China: Through The Looking Glass, Wow, Just Wow!

 Photo Credit: The Met

Photo Credit: The Met

The dresses that graced the Met Gala's red carpet earlier this month are old news, but the exhibit that inspired this year's gala is still in full swing. Walking into the Costume Institute at the Metropolitan Museum of Art, the text on the wall introduces China: Through the Looking Glass as something that "attempts to propose a less politicized and more positivistic examination of Orientalism as a site of infinite and unbridled creativity." Through this breathtaking exhibit there is no denying Orientalism's aesthetic influence, amongst others, on the West, while often managing to disconnect the designs from its cultural 'otherness.'

The Costume Institute at the Met, which underwent a floor to ceiling transformation of black lacquered floors, red lights, and bright LED screens, places traditional Chinese robes dating back to the 1700s in conversation with modern designs from the likes of Yves Saint Laurent, Chanel, and Ralph Lauren in Gallery 980. The traditional pieces can be seen 'through the looking glass,' guarded by circular glass plates, while the modern pieces are displayed on shapely mannequins, highlighting how the two pieces are simultaneously similar, yet still worlds apart. 

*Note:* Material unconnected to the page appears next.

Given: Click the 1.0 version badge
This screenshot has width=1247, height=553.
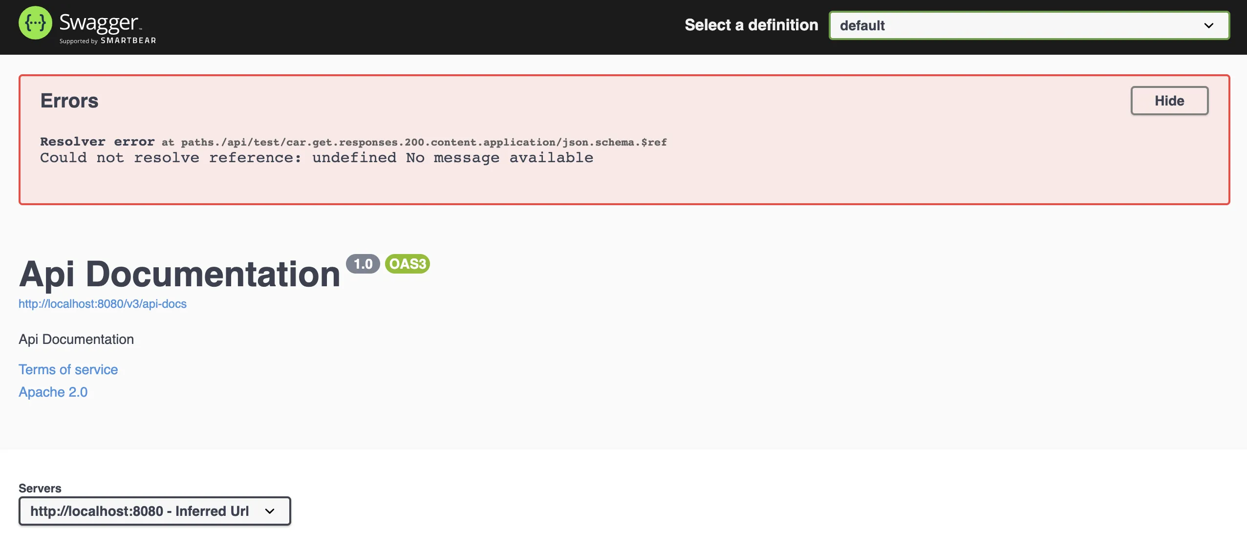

Other galleries are filled with pieces that draw inspiration not from oriental design or textiles, but from cultural signifiers like Chinese calligraphy (e.g. Chanel dress circa 1956) and white and blue porcelain (e.g. Sarah Burton for Alexander McQueen circa 2012), delving even deeper into the complicated relationship between the East and the West. Still other galleries bring the garments to life by elaborately setting them in scenic gardens or showcasing the cinematic relationship between garments and films.

Though traditional, Western high fashion designers are abounding in this exhibit, Chinese designers and the West's influence on their designs are also represented. 

Time traveling through China's Imperial, Nationalist, and People's Republic periods through fashion, we are again reminded of how influential our trans-pacific neighbor really is in some many realms. 

If you're in New York, this exhibit is a must-see both if you just want to appreciate its craftsmanship and beauty and if you're interested in thinking more deeply about the relationship between fashion and culture. And while you're there be sure to stop by Gallery 208 to see Guo Pei's jaw-dropping gold lame gown!